Copy every one of the items below word for word, omitting the pictures from your answer.

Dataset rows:

== == ==

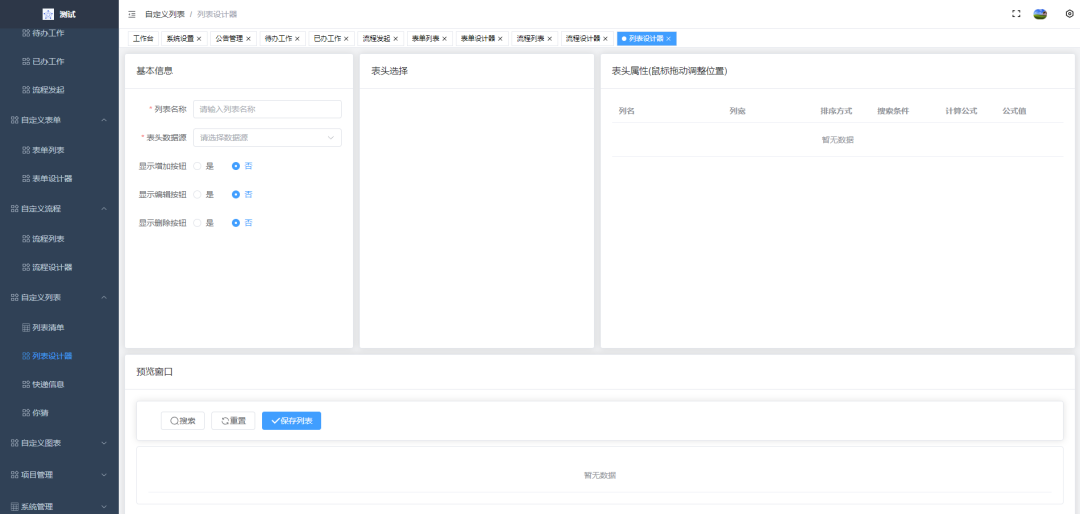The height and width of the screenshot is (514, 1080).
Task: Close the 公告管理 tab via its X icon
Action: pos(248,39)
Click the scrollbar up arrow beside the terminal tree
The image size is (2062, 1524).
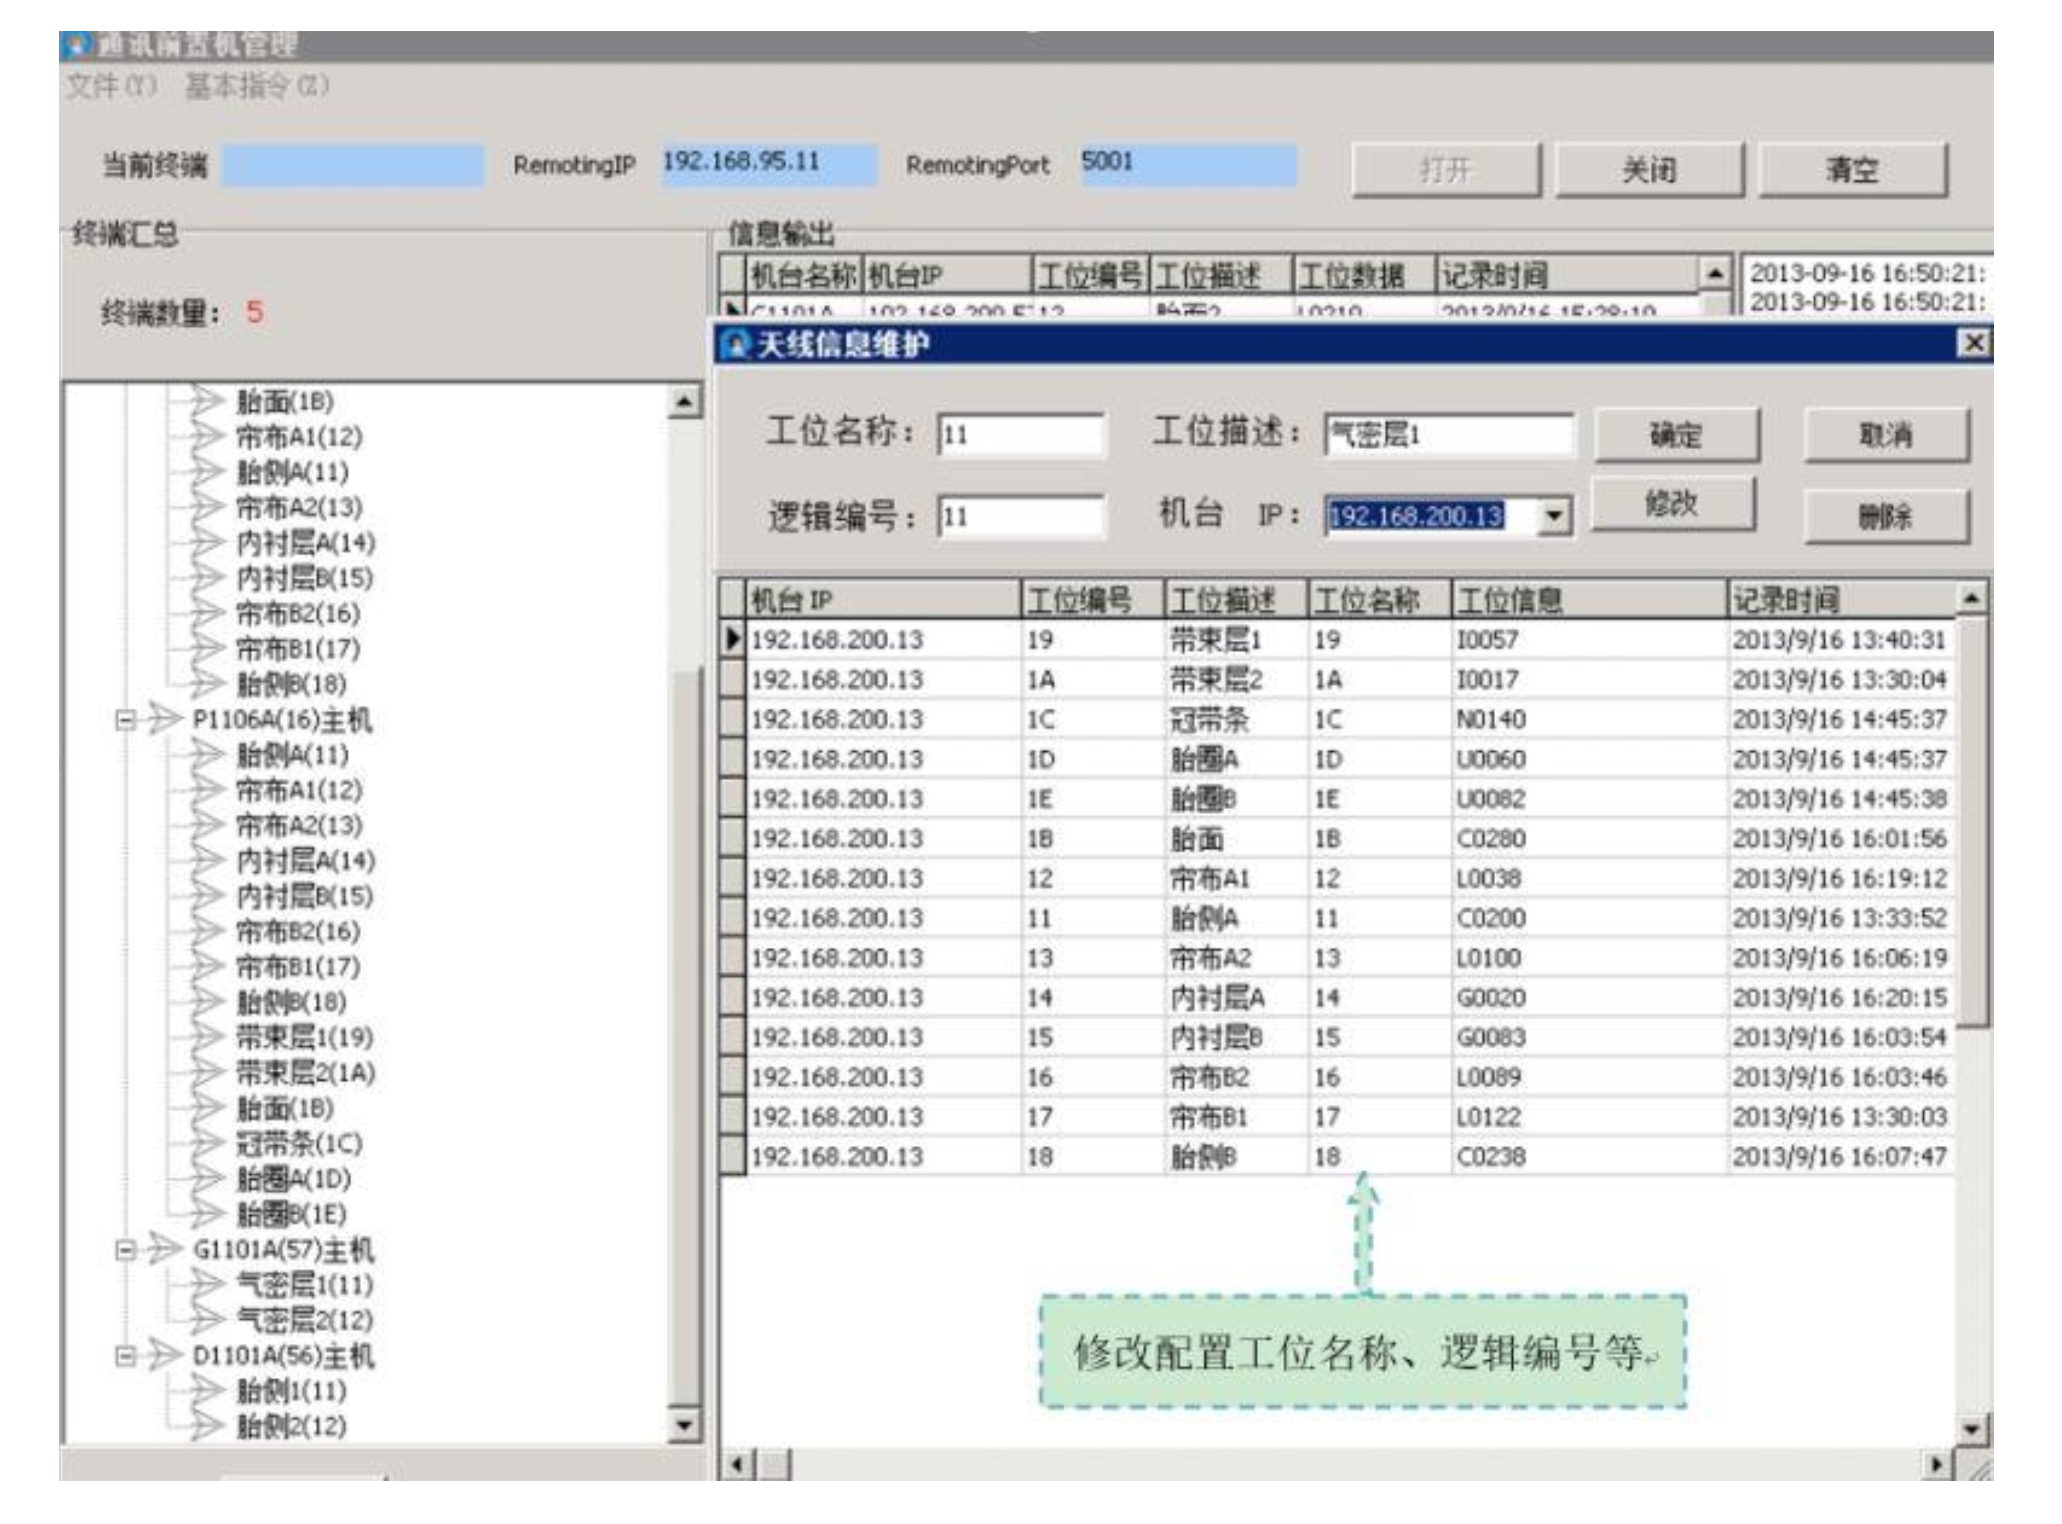[683, 402]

== == ==

_Answer:_
The height and width of the screenshot is (514, 1080).
Task: Close the 公告管理 tab via its X icon
Action: pos(248,39)
Click the scrollbar up arrow beside the terminal tree
The image size is (2062, 1524).
[683, 402]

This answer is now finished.